[Source data]
◆ ◆ ◆

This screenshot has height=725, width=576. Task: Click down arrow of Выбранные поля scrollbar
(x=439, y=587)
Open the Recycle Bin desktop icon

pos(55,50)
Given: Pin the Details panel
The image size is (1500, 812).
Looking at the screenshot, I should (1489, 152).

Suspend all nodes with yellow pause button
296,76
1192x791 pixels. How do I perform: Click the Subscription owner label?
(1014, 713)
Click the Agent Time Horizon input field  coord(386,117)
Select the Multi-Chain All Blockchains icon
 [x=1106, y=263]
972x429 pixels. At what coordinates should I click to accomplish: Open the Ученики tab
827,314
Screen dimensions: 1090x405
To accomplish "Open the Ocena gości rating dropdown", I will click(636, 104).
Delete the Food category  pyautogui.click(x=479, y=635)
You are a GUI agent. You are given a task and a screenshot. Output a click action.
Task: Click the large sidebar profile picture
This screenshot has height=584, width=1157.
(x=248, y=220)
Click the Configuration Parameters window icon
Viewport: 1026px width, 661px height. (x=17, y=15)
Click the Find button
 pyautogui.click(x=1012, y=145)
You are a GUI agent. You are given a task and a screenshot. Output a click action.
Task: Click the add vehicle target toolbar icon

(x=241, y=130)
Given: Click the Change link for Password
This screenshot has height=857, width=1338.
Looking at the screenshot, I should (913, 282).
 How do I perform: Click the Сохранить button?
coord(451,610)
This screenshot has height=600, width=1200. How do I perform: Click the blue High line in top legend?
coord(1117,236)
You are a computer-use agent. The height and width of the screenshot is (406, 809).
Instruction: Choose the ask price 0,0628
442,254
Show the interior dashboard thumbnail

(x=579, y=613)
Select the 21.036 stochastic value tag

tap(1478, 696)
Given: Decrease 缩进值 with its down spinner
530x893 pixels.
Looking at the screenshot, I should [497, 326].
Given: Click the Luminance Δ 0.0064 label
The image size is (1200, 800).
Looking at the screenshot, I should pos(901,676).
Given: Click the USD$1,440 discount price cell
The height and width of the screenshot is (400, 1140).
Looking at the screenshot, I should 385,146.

◆ ◆ ◆

Exercise objective:
Quote all the records exactly, please, leaving none out.

Solution below:
This screenshot has height=725, width=576. Task: Click down arrow of Выбранные поля scrollbar
(x=439, y=587)
Open the Recycle Bin desktop icon

pos(55,50)
Given: Pin the Details panel
The image size is (1500, 812).
Looking at the screenshot, I should (1489, 152).

Suspend all nodes with yellow pause button
296,76
1192x791 pixels. How do I perform: Click the Subscription owner label?
(1014, 713)
Click the Agent Time Horizon input field  coord(386,117)
Select the Multi-Chain All Blockchains icon
 [x=1106, y=263]
972x429 pixels. At what coordinates should I click to accomplish: Open the Ученики tab
827,314
Screen dimensions: 1090x405
To accomplish "Open the Ocena gości rating dropdown", I will click(636, 104).
Delete the Food category  pyautogui.click(x=479, y=635)
You are a GUI agent. You are given a task and a screenshot. Output a click action.
Task: Click the large sidebar profile picture
This screenshot has height=584, width=1157.
(x=248, y=220)
Click the Configuration Parameters window icon
Viewport: 1026px width, 661px height. (x=17, y=15)
Click the Find button
 pyautogui.click(x=1012, y=145)
You are a GUI agent. You are given a task and a screenshot. Output a click action.
Task: Click the add vehicle target toolbar icon

(x=241, y=130)
Given: Click the Change link for Password
This screenshot has height=857, width=1338.
Looking at the screenshot, I should (913, 282).
 How do I perform: Click the Сохранить button?
coord(451,610)
This screenshot has height=600, width=1200. How do I perform: Click the blue High line in top legend?
coord(1117,236)
You are a computer-use agent. The height and width of the screenshot is (406, 809).
Instruction: Choose the ask price 0,0628
442,254
Show the interior dashboard thumbnail

(x=579, y=613)
Select the 21.036 stochastic value tag

tap(1478, 696)
Given: Decrease 缩进值 with its down spinner
530x893 pixels.
Looking at the screenshot, I should [497, 326].
Given: Click the Luminance Δ 0.0064 label
The image size is (1200, 800).
Looking at the screenshot, I should pos(901,676).
Given: Click the USD$1,440 discount price cell
The height and width of the screenshot is (400, 1140).
Looking at the screenshot, I should 385,146.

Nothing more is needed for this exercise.